Two-hybrid solar as well as storage plants situated in Cameroon, as well as solar installations in Chad, have been leased by a renewable energy firm from electrical utility ENEO. The two facilities in Cameroon will have a combined capacity of 36MW solar as well as 20MW/19MWh storage and will provide low-cost, clean, and reliable power to Maroua and Guider in Cameroon’s Grand-North.

The IFC (International Finance Corporation) is a partner in the effort and will contribute 10-20% of the Cameroon project expenses to help Scatec, a renewable energy firm, realize these re-deployable projects.

“Access to sustainable, dependable, and affordable power is crucial for economic recovery and growth,” said Sylvain Kakou, who works as the IFC Country Manager for the Central Africa region. IFC is happy to join with Scatec’s Release to help Cameroon bridge the power gap with a unique solution that allows solar power solutions to be rapidly deployed to help fulfill today’s electricity needs while setting the path for a more competitive, greener, and long-term energy industry sustainability. This collaboration is in line with the World Bank Group’s objective to align its activities with the goals of the Paris Agreement in order to assist our commercial and public sector partners in meeting global climate targets.”

The first power is planned to be delivered by the end of 2021, with the remainder to be provided in phases until the project is completed in mid-2022.

The framework of this project is unusual in that it ensures governments and utilities have access to clean and reliable energy without the need for sovereign guarantees or parliamentary approval. “We believe this concept will be a sound answer for many African utilities facing power shortages and grid instabilities,” said Hans Olav Kvalvaag, Scatec’s SVP of Release.

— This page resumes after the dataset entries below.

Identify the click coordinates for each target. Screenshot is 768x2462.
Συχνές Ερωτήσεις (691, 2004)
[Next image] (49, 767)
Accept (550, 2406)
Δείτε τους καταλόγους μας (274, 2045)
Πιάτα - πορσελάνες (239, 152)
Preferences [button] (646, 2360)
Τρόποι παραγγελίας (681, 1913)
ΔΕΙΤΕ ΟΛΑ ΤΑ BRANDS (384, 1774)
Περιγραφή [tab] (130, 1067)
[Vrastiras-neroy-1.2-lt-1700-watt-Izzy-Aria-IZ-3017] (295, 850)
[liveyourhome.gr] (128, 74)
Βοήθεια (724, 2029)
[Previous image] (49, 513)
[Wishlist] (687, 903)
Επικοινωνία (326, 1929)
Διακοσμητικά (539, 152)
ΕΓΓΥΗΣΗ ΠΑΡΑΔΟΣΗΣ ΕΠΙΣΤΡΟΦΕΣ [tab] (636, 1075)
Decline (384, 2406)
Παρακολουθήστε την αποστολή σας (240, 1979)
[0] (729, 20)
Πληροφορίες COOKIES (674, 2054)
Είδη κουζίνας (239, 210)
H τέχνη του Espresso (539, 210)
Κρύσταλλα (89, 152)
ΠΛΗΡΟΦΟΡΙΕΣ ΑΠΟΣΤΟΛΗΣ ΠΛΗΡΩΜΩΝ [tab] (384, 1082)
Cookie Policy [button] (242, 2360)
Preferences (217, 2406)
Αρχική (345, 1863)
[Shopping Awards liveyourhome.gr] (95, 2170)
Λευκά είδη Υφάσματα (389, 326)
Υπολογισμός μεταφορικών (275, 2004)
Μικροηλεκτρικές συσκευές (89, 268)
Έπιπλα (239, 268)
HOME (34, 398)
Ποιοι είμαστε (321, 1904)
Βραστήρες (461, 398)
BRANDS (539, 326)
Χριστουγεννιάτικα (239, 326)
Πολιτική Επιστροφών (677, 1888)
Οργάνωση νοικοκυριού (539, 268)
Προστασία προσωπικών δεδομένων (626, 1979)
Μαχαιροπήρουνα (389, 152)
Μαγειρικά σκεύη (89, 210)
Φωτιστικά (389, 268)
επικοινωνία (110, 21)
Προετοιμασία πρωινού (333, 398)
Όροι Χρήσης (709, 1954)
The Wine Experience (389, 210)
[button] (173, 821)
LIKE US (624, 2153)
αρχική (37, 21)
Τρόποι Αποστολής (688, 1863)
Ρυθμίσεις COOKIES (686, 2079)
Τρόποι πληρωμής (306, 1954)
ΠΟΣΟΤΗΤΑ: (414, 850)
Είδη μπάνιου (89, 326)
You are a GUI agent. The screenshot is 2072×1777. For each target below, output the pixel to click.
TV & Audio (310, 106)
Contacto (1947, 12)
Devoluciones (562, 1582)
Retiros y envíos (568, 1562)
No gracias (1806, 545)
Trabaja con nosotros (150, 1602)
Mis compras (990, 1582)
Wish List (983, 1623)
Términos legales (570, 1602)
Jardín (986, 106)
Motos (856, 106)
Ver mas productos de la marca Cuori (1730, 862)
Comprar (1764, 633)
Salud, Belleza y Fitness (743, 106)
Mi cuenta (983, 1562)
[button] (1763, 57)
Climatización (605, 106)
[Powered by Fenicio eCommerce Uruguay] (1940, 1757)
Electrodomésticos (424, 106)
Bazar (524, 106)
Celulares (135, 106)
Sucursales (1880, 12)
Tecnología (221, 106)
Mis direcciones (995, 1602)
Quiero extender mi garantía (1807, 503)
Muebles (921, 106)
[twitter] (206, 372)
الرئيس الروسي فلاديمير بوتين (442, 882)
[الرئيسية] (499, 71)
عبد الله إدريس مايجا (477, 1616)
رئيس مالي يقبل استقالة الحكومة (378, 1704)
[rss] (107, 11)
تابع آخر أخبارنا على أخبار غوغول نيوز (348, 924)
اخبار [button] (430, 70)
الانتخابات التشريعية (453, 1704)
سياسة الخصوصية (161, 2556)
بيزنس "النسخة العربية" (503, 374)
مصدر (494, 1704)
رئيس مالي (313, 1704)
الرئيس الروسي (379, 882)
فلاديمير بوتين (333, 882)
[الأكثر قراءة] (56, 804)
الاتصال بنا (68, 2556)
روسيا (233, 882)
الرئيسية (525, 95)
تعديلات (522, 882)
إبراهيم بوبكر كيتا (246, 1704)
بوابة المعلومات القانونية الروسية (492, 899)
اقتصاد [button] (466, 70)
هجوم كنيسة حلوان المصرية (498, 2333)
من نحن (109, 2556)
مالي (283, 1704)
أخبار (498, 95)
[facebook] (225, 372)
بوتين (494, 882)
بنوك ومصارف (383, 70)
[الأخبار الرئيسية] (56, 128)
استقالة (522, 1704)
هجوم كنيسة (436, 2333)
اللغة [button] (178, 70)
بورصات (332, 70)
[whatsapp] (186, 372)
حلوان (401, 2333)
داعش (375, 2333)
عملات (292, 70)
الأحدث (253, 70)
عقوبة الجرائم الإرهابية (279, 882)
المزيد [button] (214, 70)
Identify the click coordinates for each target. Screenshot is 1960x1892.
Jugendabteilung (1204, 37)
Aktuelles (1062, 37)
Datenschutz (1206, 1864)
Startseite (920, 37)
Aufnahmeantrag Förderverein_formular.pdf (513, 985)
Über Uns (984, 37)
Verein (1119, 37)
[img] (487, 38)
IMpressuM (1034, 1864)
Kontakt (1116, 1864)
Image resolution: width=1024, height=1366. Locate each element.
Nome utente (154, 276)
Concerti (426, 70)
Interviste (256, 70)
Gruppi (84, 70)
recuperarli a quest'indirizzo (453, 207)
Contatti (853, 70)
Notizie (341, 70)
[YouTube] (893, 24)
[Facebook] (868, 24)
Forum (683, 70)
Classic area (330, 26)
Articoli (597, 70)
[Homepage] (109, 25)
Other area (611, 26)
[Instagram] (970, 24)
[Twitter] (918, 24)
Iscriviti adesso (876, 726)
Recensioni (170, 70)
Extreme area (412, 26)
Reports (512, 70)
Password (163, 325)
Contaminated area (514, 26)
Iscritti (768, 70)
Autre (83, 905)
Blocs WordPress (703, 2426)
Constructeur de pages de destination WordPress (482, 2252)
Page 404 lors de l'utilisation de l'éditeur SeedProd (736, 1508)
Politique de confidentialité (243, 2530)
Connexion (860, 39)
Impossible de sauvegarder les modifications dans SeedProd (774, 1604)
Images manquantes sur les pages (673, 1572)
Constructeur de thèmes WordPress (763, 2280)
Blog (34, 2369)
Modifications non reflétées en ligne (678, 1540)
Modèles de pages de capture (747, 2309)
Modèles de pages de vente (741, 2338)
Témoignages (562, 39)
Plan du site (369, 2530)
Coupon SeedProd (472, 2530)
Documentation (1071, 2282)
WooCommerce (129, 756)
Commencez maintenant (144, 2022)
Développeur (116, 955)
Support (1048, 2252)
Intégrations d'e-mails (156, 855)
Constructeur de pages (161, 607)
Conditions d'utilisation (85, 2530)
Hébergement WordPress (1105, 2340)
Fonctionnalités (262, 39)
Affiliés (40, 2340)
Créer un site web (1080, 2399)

The renewable energy supplier will also deploy 7.7MWp solar in Chad, in addition to two-hybrid solar as well as storage facilities in Cameroon. This will let 300,000 people in five provincial cities gain access to sustainable energy through newly built decentralized “metro-grids” developed and administered by local private provider ZIZ Energie.

ZIZ Energie is funded by the Dutch development bank FMO and the Energy Access Ventures fund and has recently obtained financing from BDEAC (Development Bank of Central African States) to construct grid infrastructure and connections to offer electricity to nearby residents and companies. The power plants’ construction is planned to be completed in 2022.